:: The data

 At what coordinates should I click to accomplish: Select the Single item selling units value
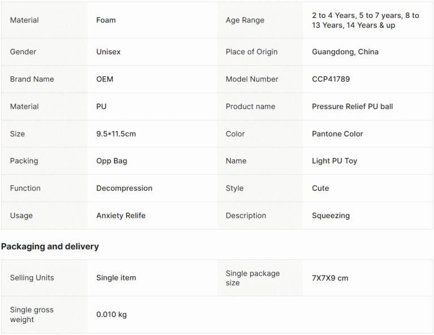(116, 278)
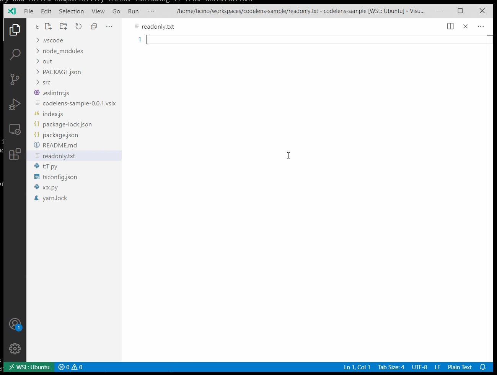The width and height of the screenshot is (497, 375).
Task: Collapse all folders in Explorer
Action: 94,26
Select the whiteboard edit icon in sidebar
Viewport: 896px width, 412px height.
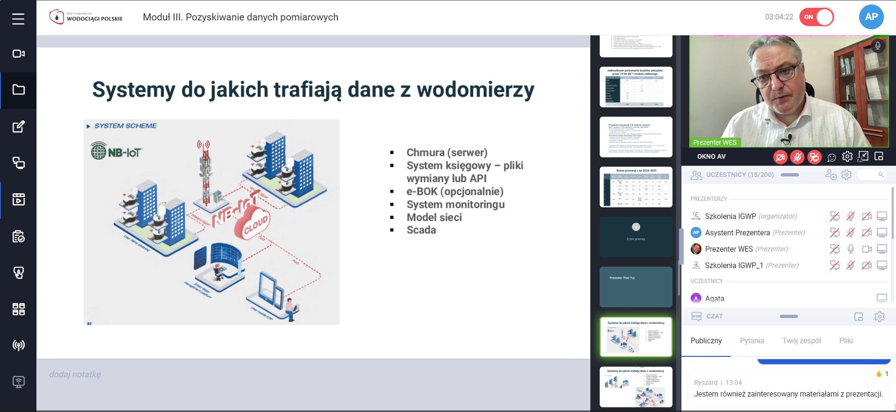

::::

- [What to work on] Reproduce all the data as it stands. The pictures are not part of the copy.

- [Written solution]
 At what coordinates should I click to accomplish: Select the Single item selling units value
(116, 278)
The width and height of the screenshot is (497, 375).
Task: Collapse all folders in Explorer
Action: 94,26
Select the whiteboard edit icon in sidebar
Viewport: 896px width, 412px height.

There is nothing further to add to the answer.